Directions for this task: Reproduce the part of the records that opens with the line containing "Open the Name Box dropdown arrow" and runs through the last line of the records, leaving the pictures out.

(Records for locating words and elements)
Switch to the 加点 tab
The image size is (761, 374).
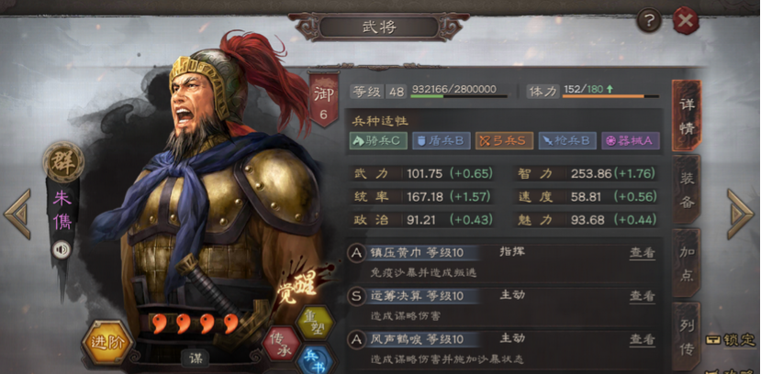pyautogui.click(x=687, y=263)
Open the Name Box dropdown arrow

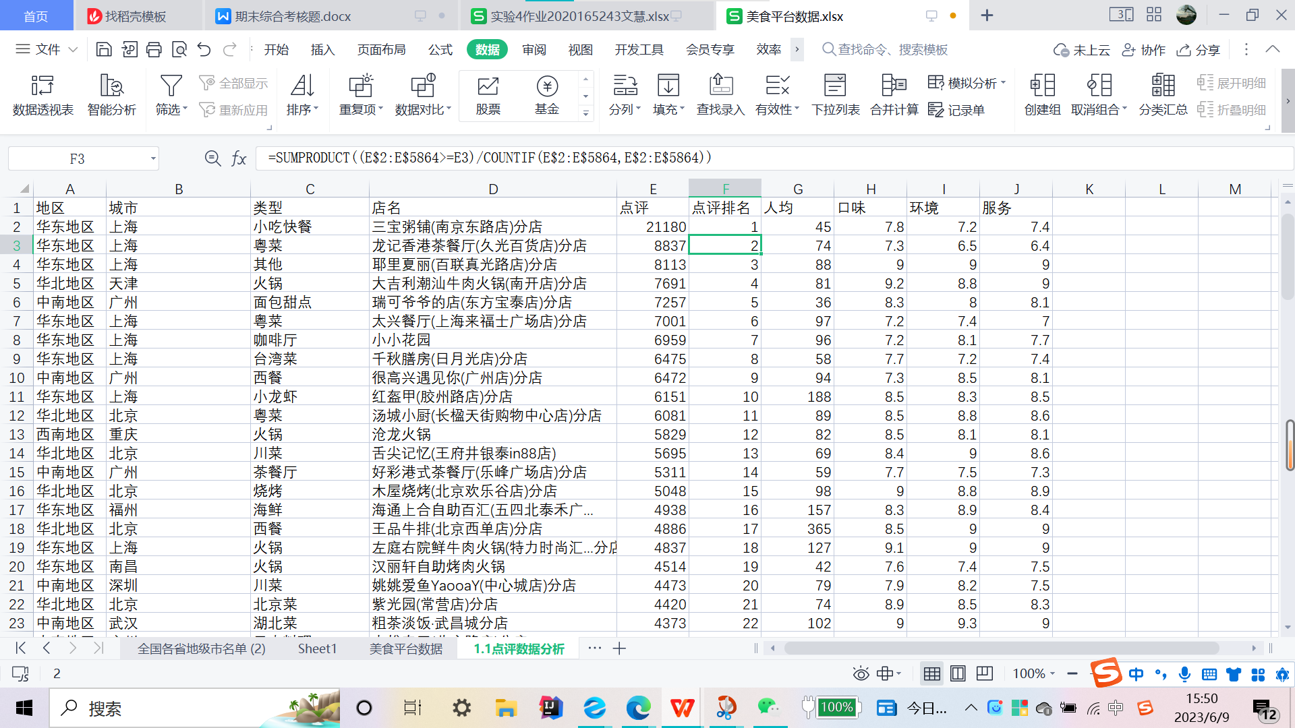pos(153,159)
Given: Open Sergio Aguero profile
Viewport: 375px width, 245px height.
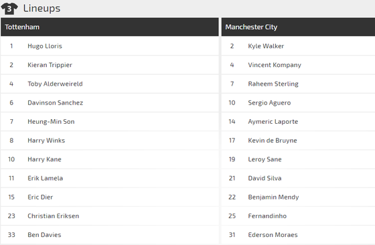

Answer to the exercise:
Open the Name Box dropdown arrow

pos(153,159)
Given: Open Sergio Aguero profile
Viewport: 375px width, 245px height.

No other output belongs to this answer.